Six nights a week at the secluded Neverland Ranch, $150,000 a month, and an insomniac pop legend pleading “just make me sleep” were enough to cloud the ethics of Dr. Conrad Murray. A combination of isolation in a strange environment, inadequate qualifications, monetary incentive, and the borderline insanity of one of this country’s most famous, most questionable celebrities ever.

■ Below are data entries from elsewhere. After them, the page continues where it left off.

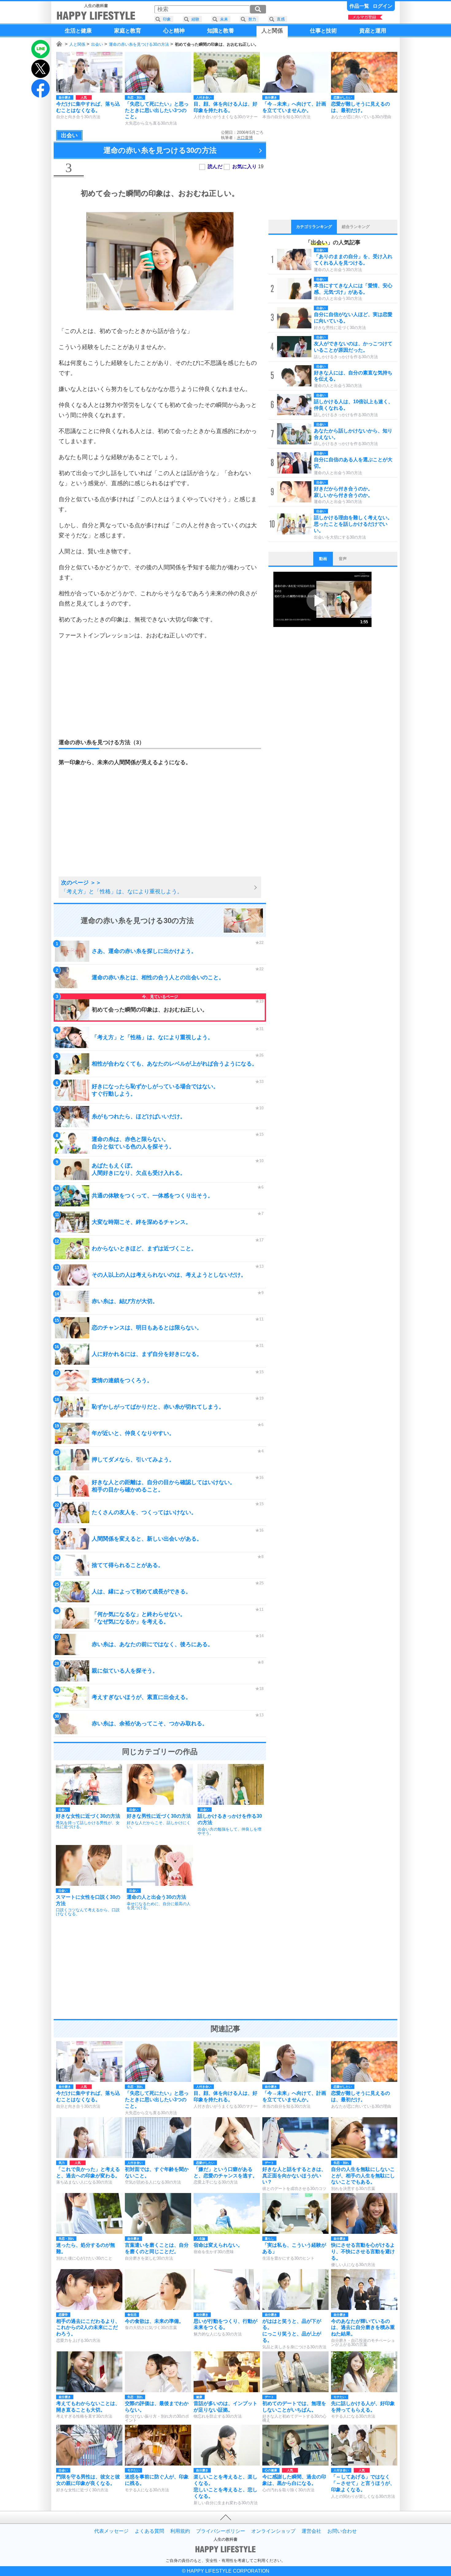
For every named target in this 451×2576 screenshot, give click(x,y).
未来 (224, 19)
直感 (281, 19)
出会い (97, 44)
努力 (252, 19)
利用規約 (180, 2531)
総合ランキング (356, 226)
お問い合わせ (342, 2531)
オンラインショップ (273, 2531)
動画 (323, 558)
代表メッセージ (111, 2531)
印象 (167, 19)
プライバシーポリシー (220, 2531)
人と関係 (77, 44)
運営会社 (311, 2531)
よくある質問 (149, 2531)
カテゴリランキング (314, 226)
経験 (195, 19)
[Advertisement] (160, 689)
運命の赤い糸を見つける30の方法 (139, 44)
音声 (343, 558)
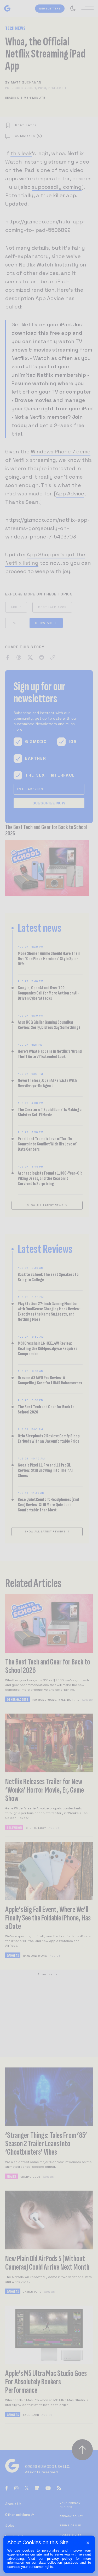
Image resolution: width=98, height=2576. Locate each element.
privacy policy (59, 2559)
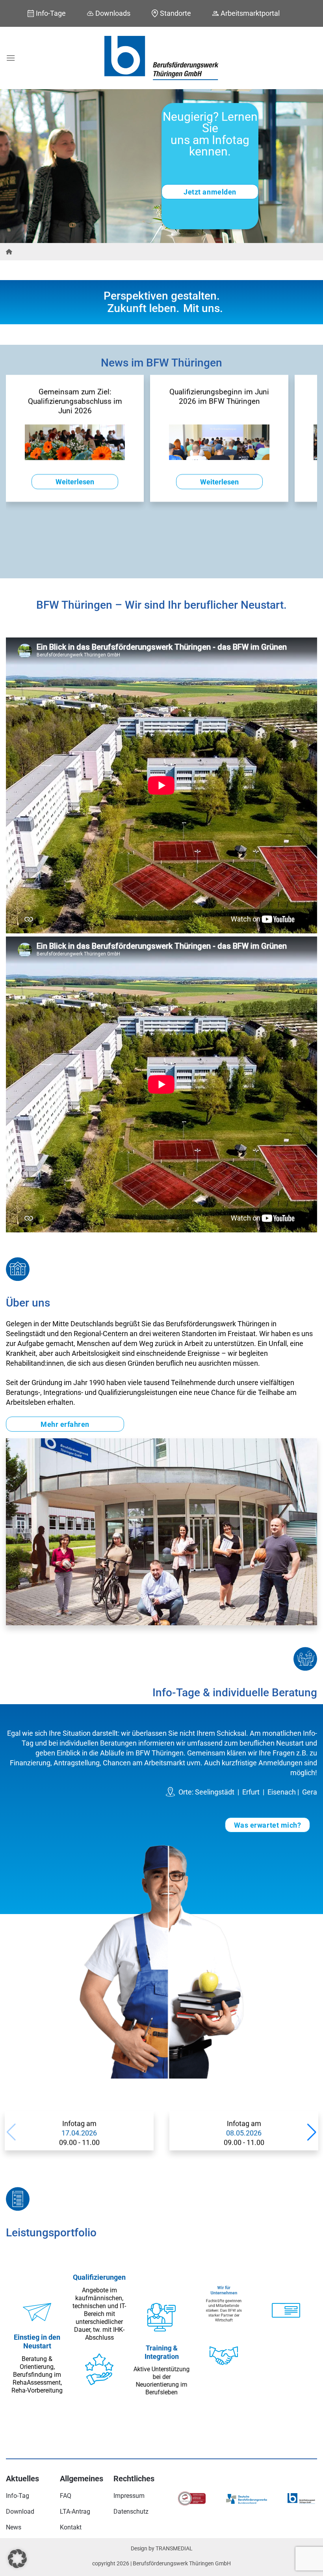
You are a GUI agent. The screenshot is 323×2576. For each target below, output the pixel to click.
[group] (79, 2130)
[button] (311, 2132)
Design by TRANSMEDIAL (162, 2548)
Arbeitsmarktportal (250, 13)
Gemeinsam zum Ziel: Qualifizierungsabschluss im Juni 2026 (75, 401)
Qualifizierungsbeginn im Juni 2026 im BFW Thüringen (219, 396)
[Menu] (10, 57)
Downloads (112, 13)
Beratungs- (23, 1392)
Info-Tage (51, 13)
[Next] (306, 166)
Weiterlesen (75, 482)
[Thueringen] (9, 252)
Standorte (175, 13)
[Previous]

Michael Jackson having been performing since early adolescence, awkwardly entered the adult world and never truly assimilated. By age 8, he had a full-time job in show business and continued to experience various forms of abuse. As a young boy, he was noted for his “old soul,” but in adulthood, it seemed Jackson sought to recapture the youth he was deprived of, leading to a plethora of dramatic disturbances throughout his life and successful career.  Molestation scandals, numerous cosmetic surgeries, questionable parenting. However, Michael Jackson, the “King of Pop,” was a legend. And so despite the oddities of his personality, he had (and has) adoring fans and an even larger mass of people who retain a nostalgia for the music and performances he created. Jackson made some of the most remembered pop classics as a prepubescent child. As music producer Rick Rubin so accurately put it: “Regardless of anything else, he’s still Michael Jackson.”

Despite the highly critical popular reception to anything Michael Jackson in the last decade or so of his life, the star was widely mourned after his death. And when Dr. Murray was found guilty of involuntary manslaughter for administering an inordinate amount of anesthetics in combination with other drugs to help him sleep, a crowd of LA fans cheered outside the courthouse with a sense of fulfilled vengeance.